By: Matthew J. Sloan, MD; Caleb A. Cooper, MD; Omer A. Raheem, MD | Posted on: 01 Dec 2021
Introduction
Patients who undergo radical prostatectomy (RP) face a number of postoperative challenges, spanning from initial recovery and surgical wound healing to more long-term concerns such as regaining urinary and sexual function. Numerous questionnaires have been developed and are utilized regularly in post-prostatectomy care for the purpose of providing patient-directed assessments of symptoms.

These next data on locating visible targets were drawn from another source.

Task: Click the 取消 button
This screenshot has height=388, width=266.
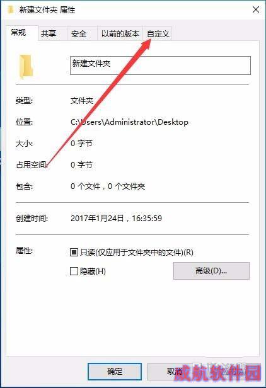Action: point(175,371)
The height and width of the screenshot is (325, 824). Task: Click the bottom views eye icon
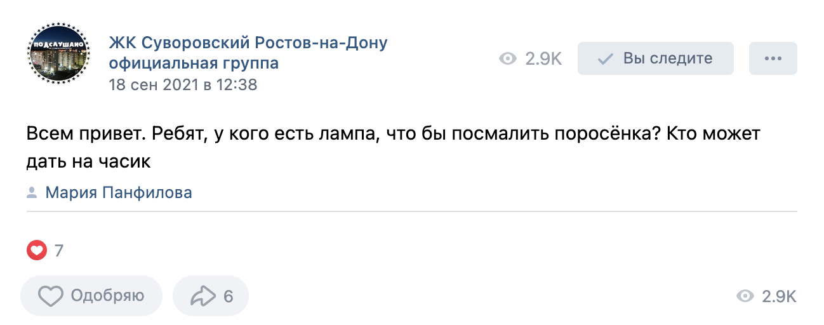click(x=745, y=296)
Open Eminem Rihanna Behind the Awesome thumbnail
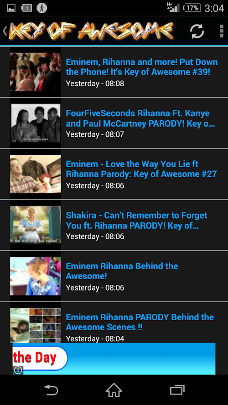Viewport: 228px width, 405px height. pyautogui.click(x=36, y=276)

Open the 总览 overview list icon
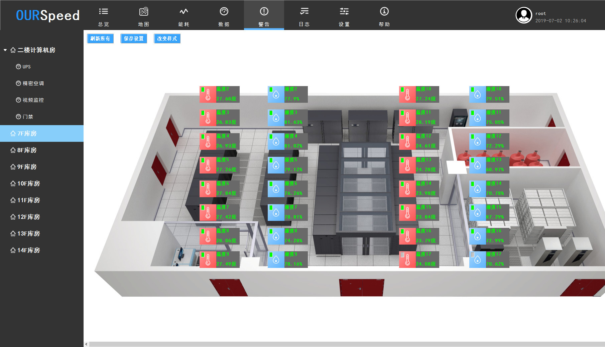click(x=104, y=12)
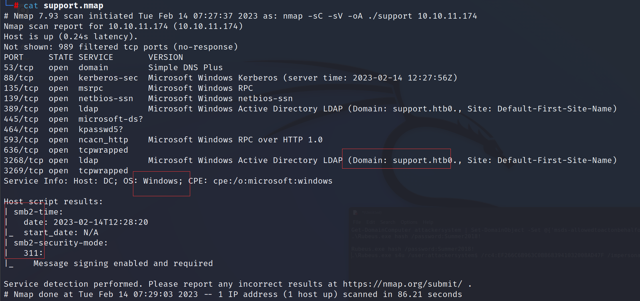The image size is (640, 301).
Task: Open the Search menu in background editor
Action: 388,222
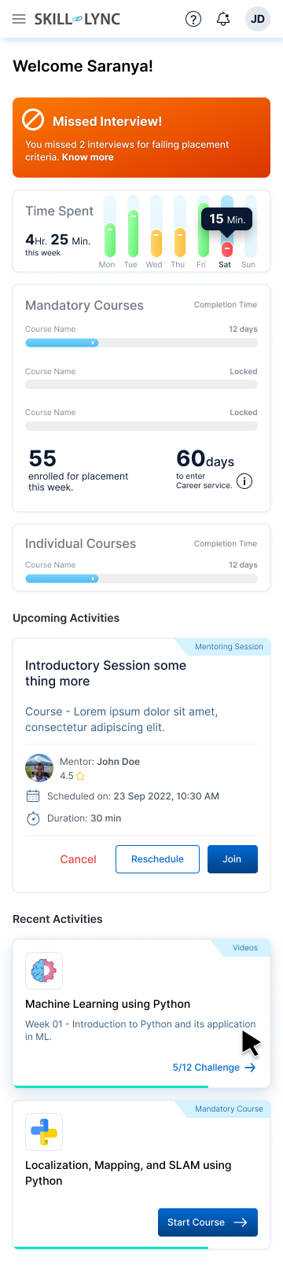Click the Career service info icon
Image resolution: width=283 pixels, height=1268 pixels.
pyautogui.click(x=244, y=481)
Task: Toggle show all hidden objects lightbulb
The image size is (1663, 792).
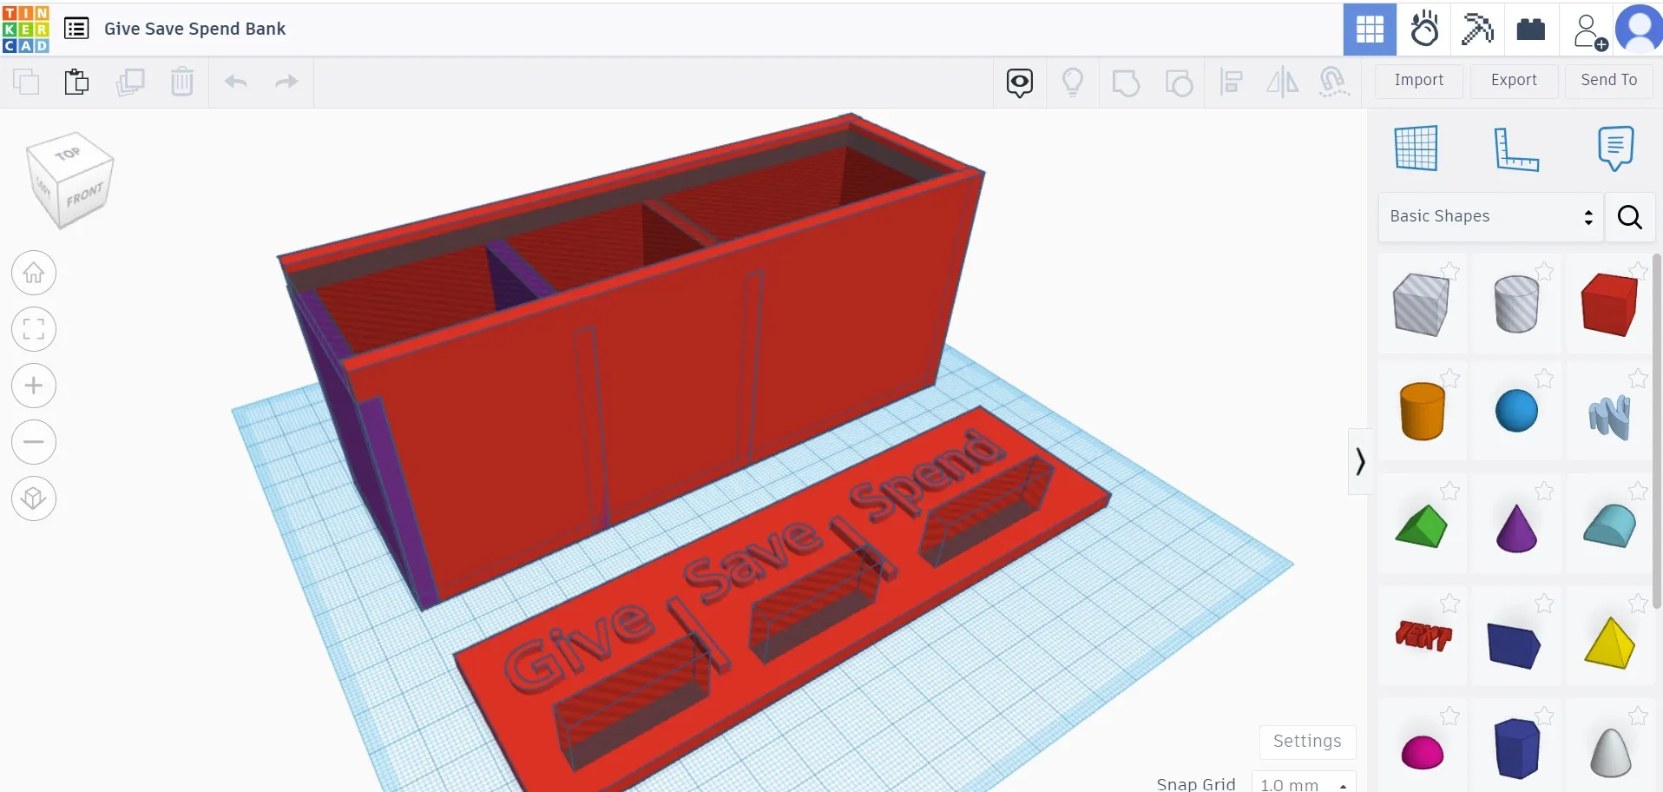Action: point(1073,83)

Here we present an overview of commonly utilized questionnaires, with domains including sexual and erectile function, urinary function and satisfaction, and other post-prostatectomy considerations, aiming to provide practicing urologists balanced views on what are the “best” questionnaires (see table).
Erectile Function Questionnaires
The 2018 AUA Guidelines on Erectile Dysfunction (ED) give an expert opinion that “validated questionnaires are recommended to assess the severity of ED, to measure treatment effectiveness, and to guide future management.”1 While not specific to post-prostatectomy ED, this guideline highlights the importance of using questionnaires to guide therapy.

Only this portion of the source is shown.